Bryan Stone suggests in his book Compassionate Ministry that freedom from self-absorption—from apathy, fear, anxiety and self-reliance—is freedom for creatively loving others. The fear of joining the suffering of another and thus becoming vulnerable oneself is replaced by the joy of comforting a suffering patient and family. Bryan states that whereas individualism can dehumanize us, compassionate ministry re-humanizes us.

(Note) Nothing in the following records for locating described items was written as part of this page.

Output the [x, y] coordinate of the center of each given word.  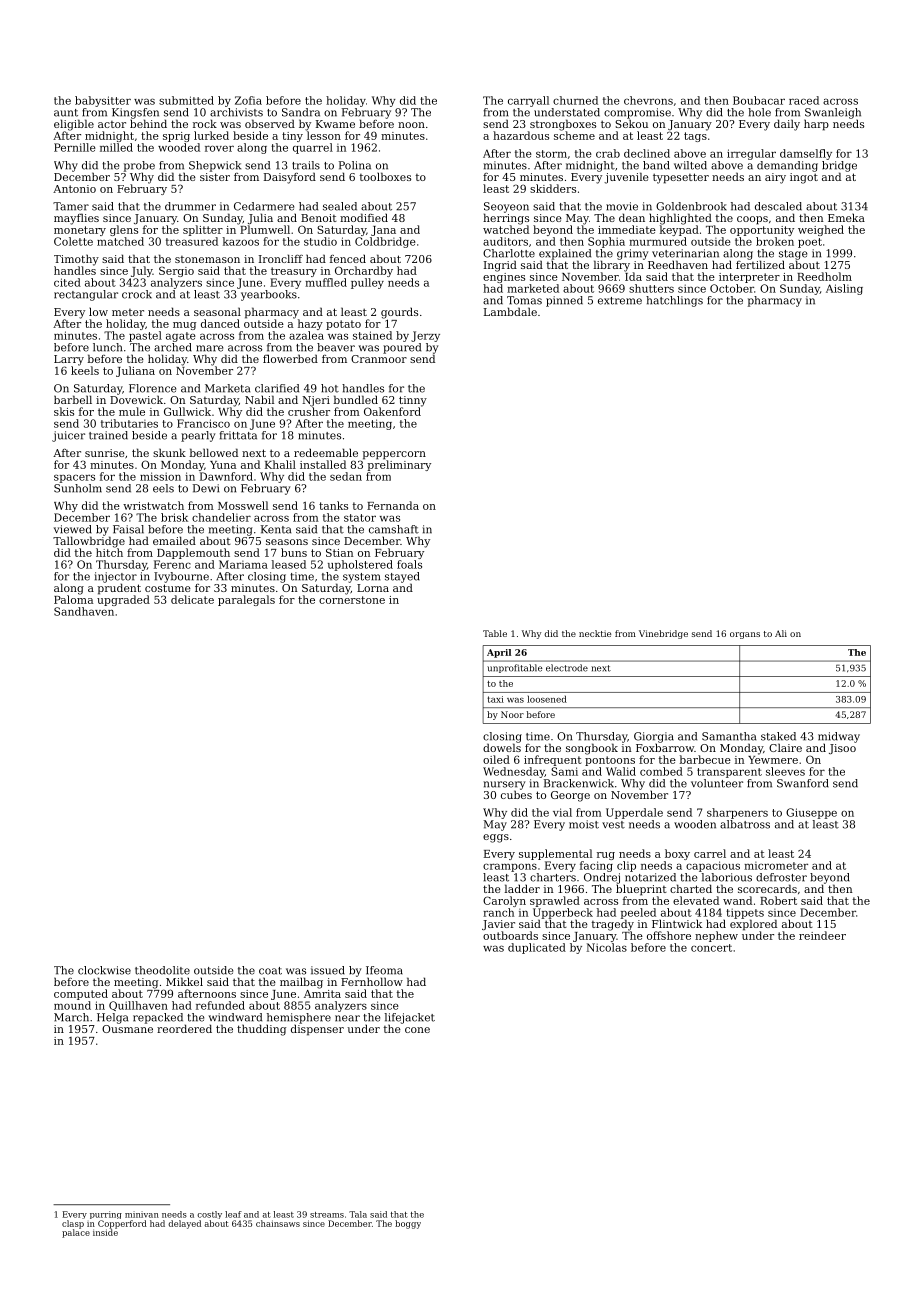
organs [745, 635]
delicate [192, 599]
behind [148, 123]
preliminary [399, 465]
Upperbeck [563, 913]
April [499, 653]
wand [737, 900]
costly [209, 1215]
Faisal [128, 529]
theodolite [162, 970]
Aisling [844, 289]
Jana [383, 231]
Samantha [729, 736]
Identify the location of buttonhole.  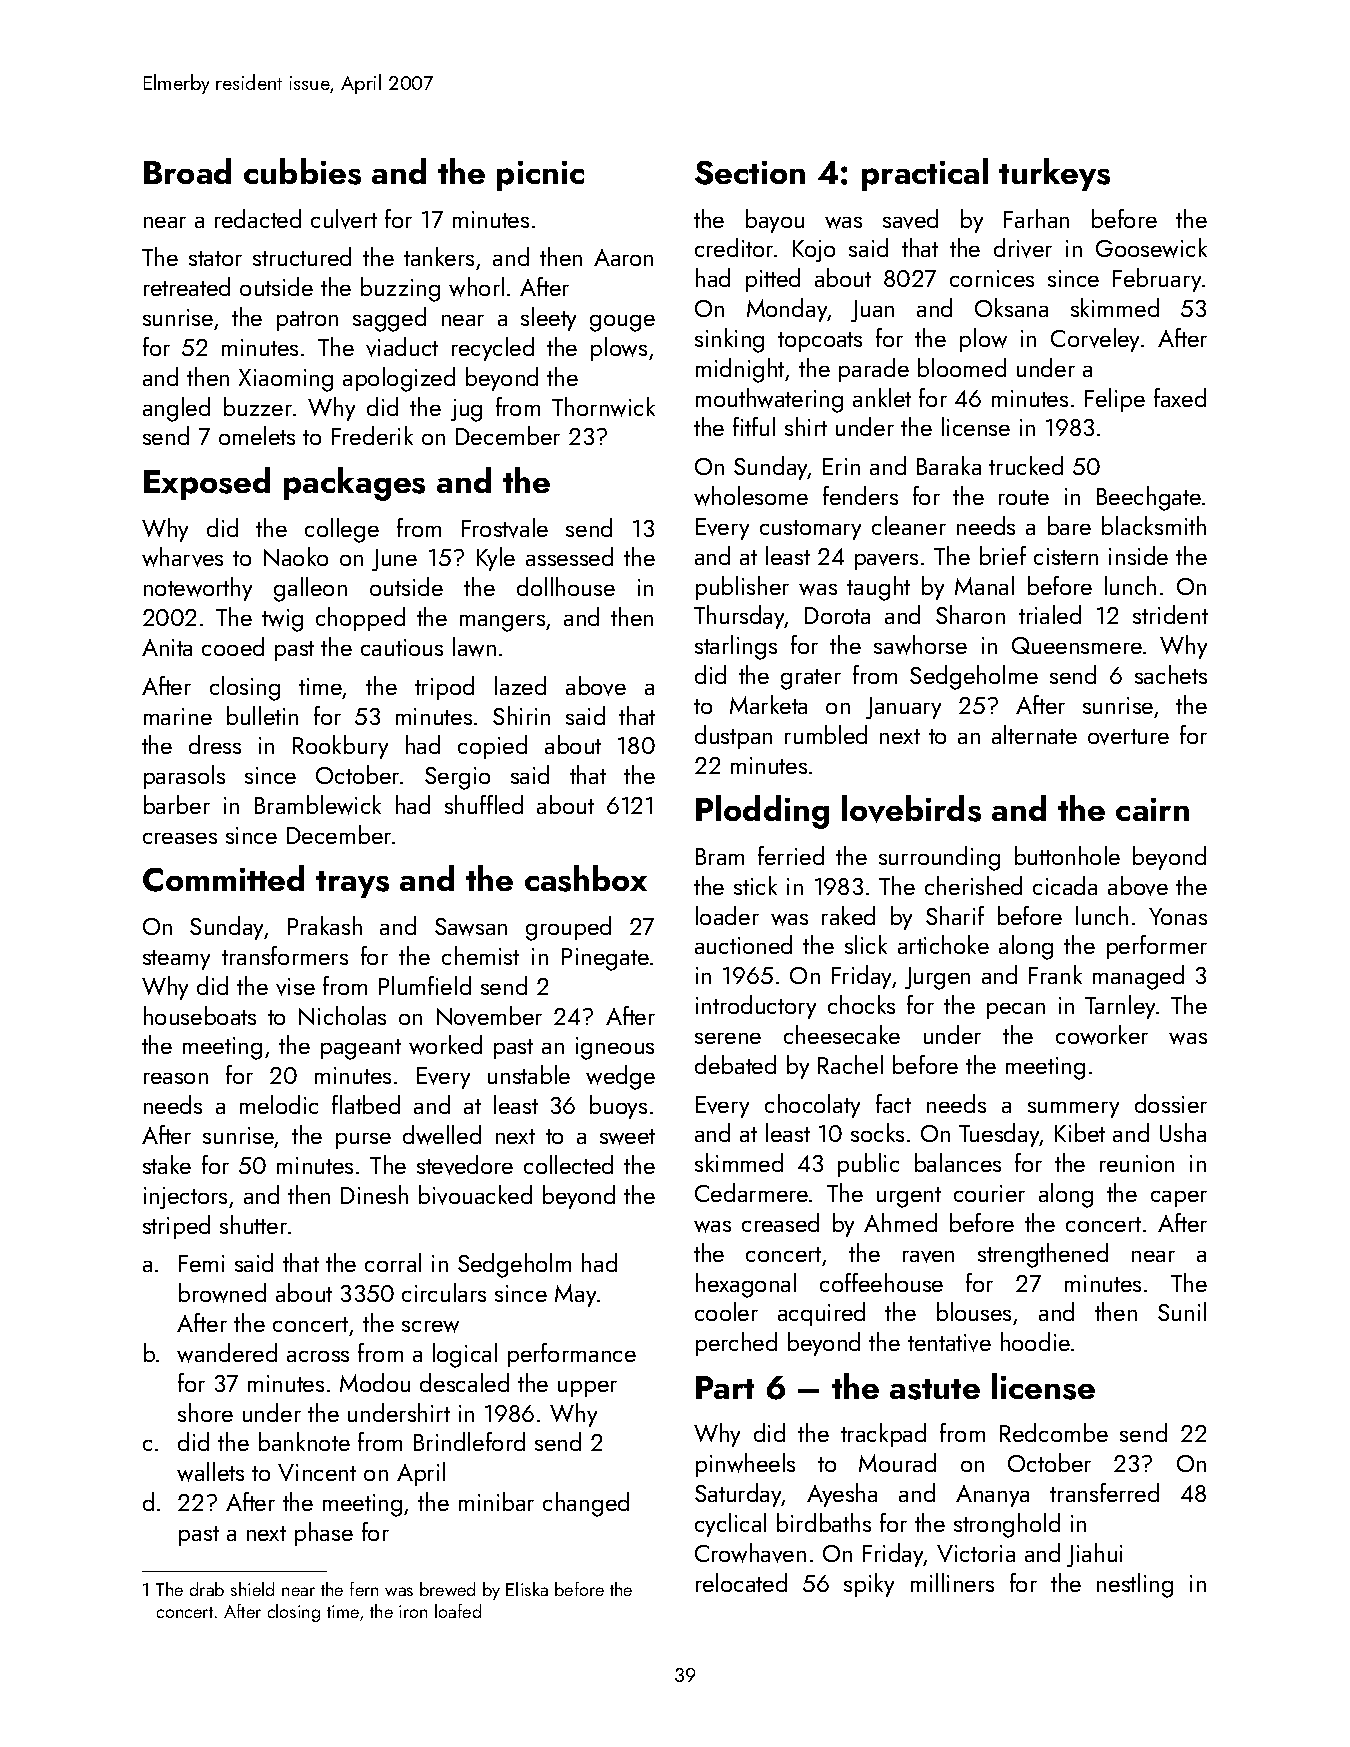
(1067, 855).
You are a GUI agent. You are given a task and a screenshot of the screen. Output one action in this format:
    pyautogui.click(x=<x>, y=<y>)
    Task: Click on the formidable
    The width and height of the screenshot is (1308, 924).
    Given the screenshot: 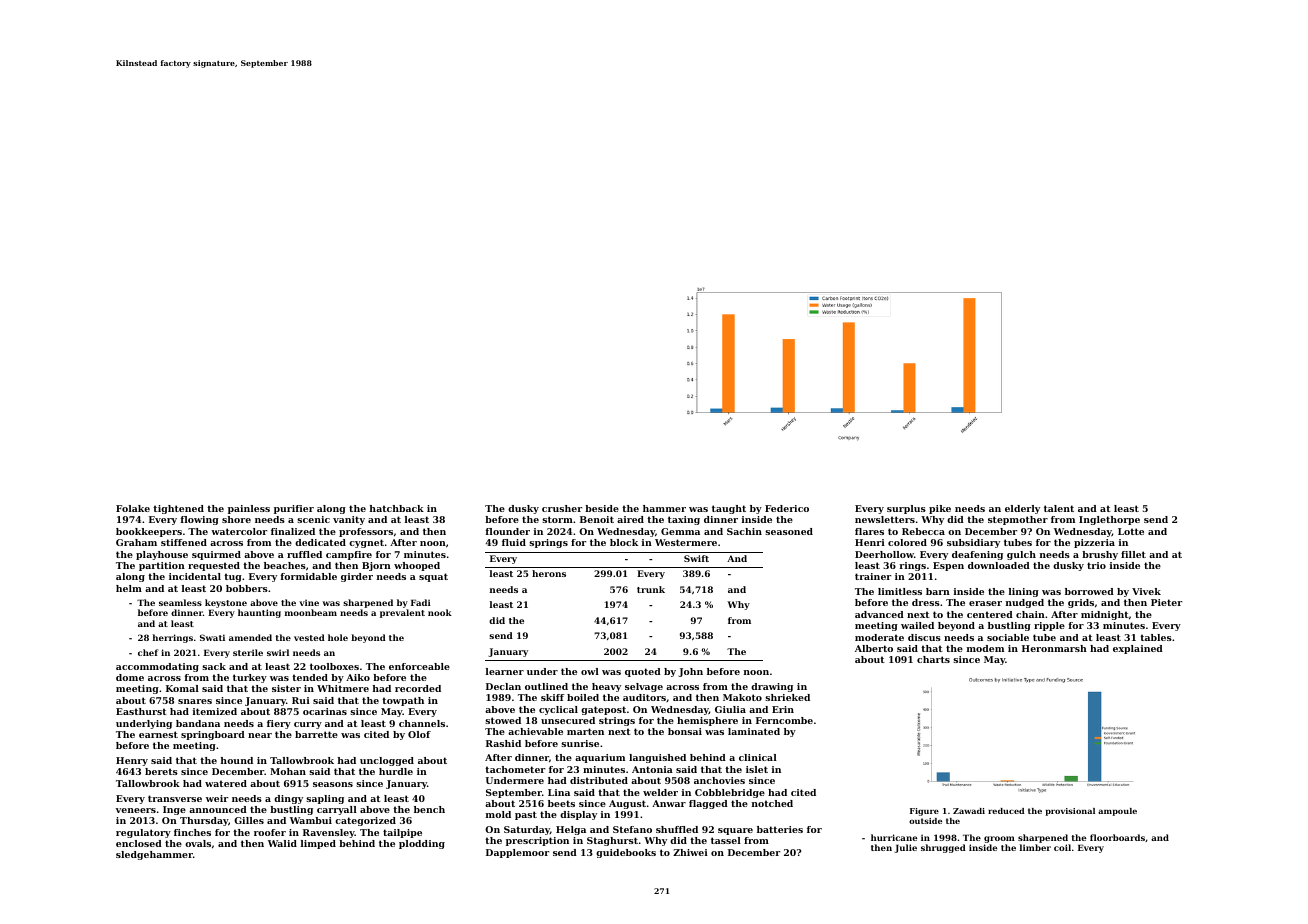 What is the action you would take?
    pyautogui.click(x=309, y=576)
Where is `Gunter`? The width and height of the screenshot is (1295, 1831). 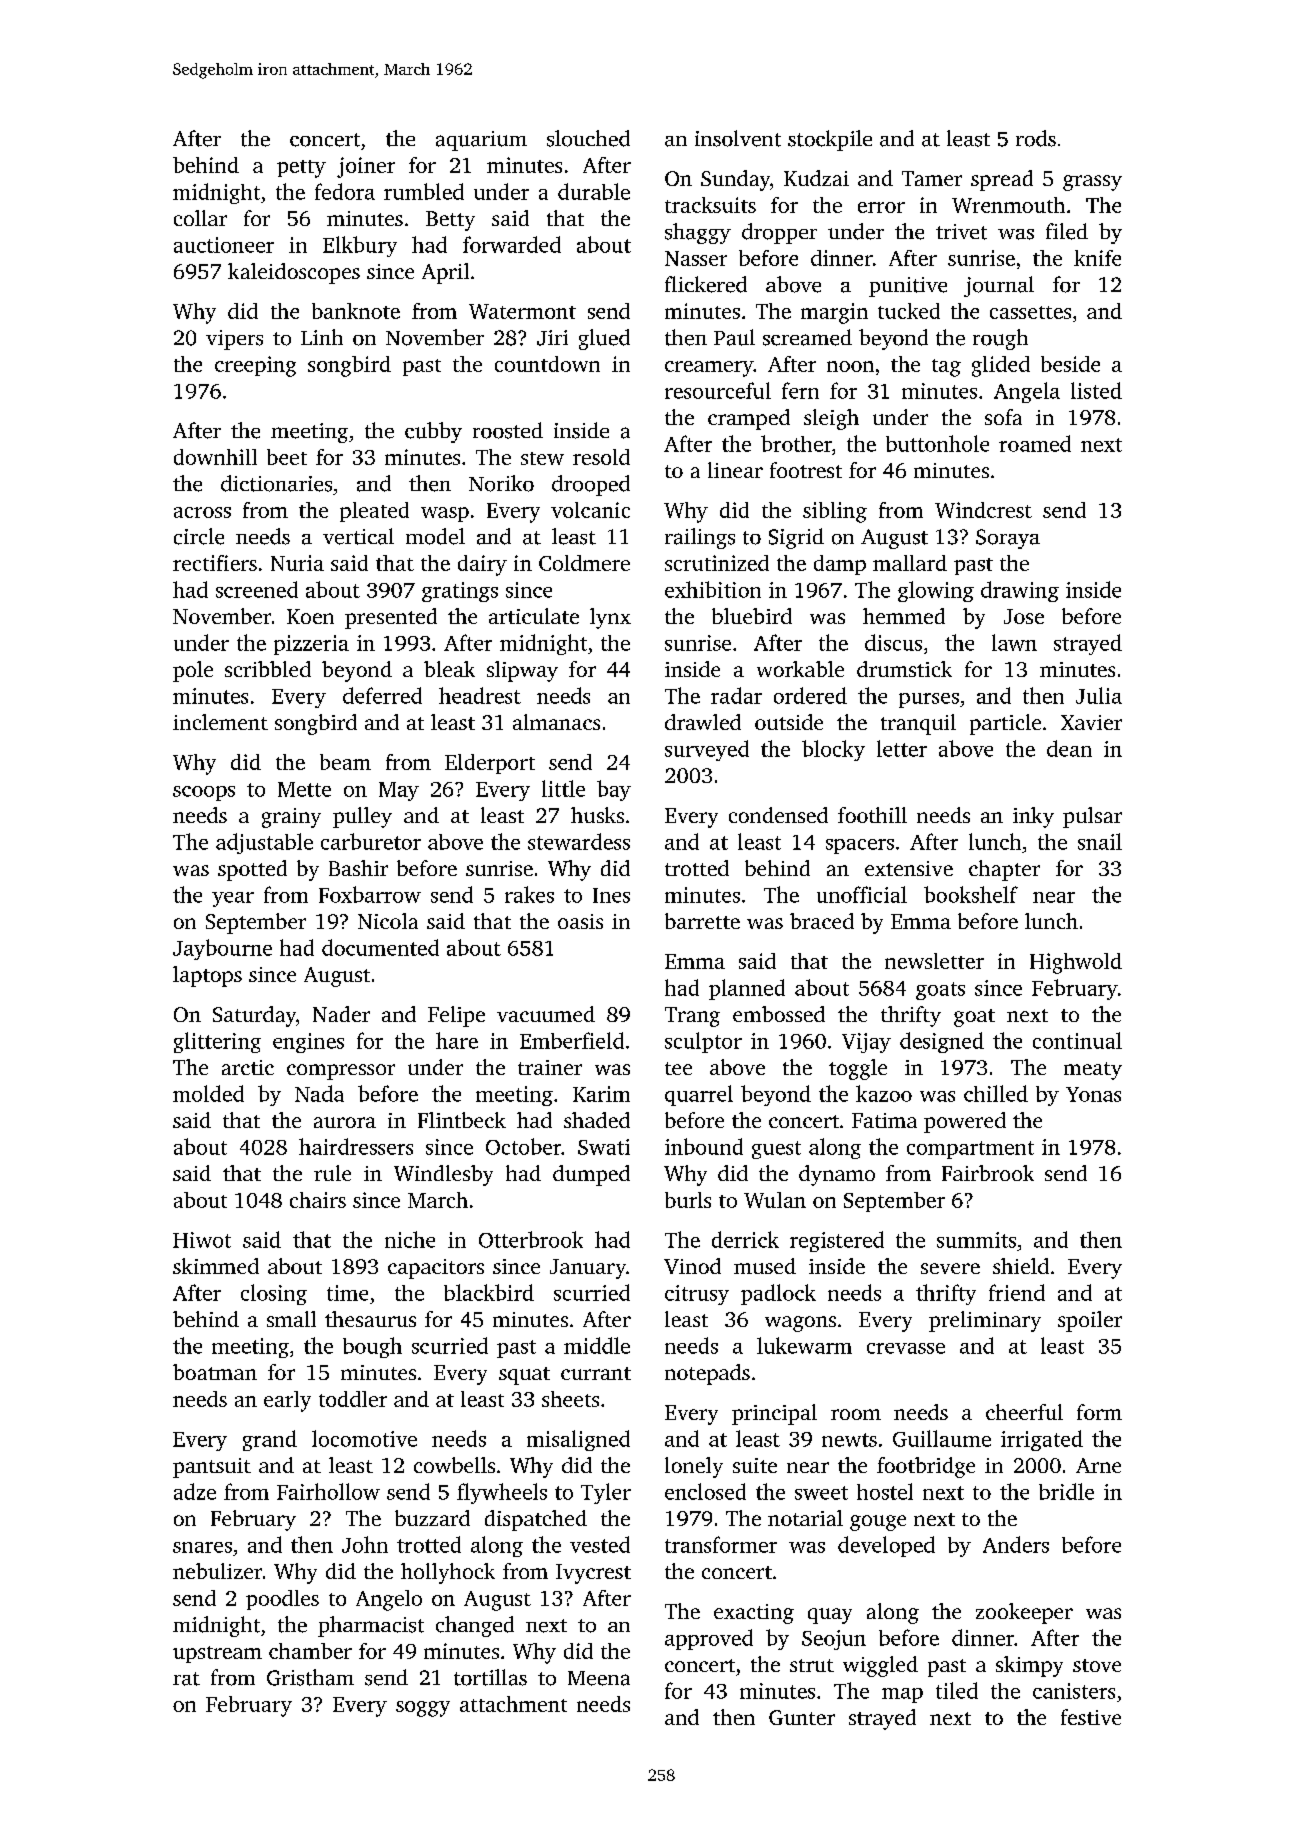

In their research on compassion, Nouwen, McNeill and Morrison agreed that “compassion is not a bending toward the underprivileged from a privileged position; it is not a reaching out from on high to those who are less fortunate below;” it is not a gesture of sympathy or pity for those are failing to meet expected standards. “On the contrary, compassion means going directly to those people and places where suffering is most acute and building a home there.” From Nouwen’s viewpoint, “Compassion is not so much about specific gestures as it is a way of living together:”
During my volunteer work at Omega House, I realize that I can bring kindness to the simplest of interactions with the residents. One day, I visited L, who has been confined to bed for weeks after a series of debilitating seizures. I found him so tangled up in the sheets that he could not sit upright or even reach the call button for help. Immediately, I felt compassion for his discomfort. With his cooperation, I managed to disentangle his arm and his hospital gown from the bedsheets, and I asked a nurse for help to lift his body so that he could lean his back comfortably on some pillows. I assumed that he was too groggy and confused to interact with me verbally. But, to my amused surprise, L rewarded my efforts by joking, “Now I feel supported!” We laughed together and had an unexpected moment of intimacy.
When we recognize our own brokenness, we have an enhanced capacity to connect with others’ brokenness. Bryan Stone observes that compassion is not only recognizing and sharing suffering, but also working toward liberation from that suffering. Compassionate care is essentially a path to love.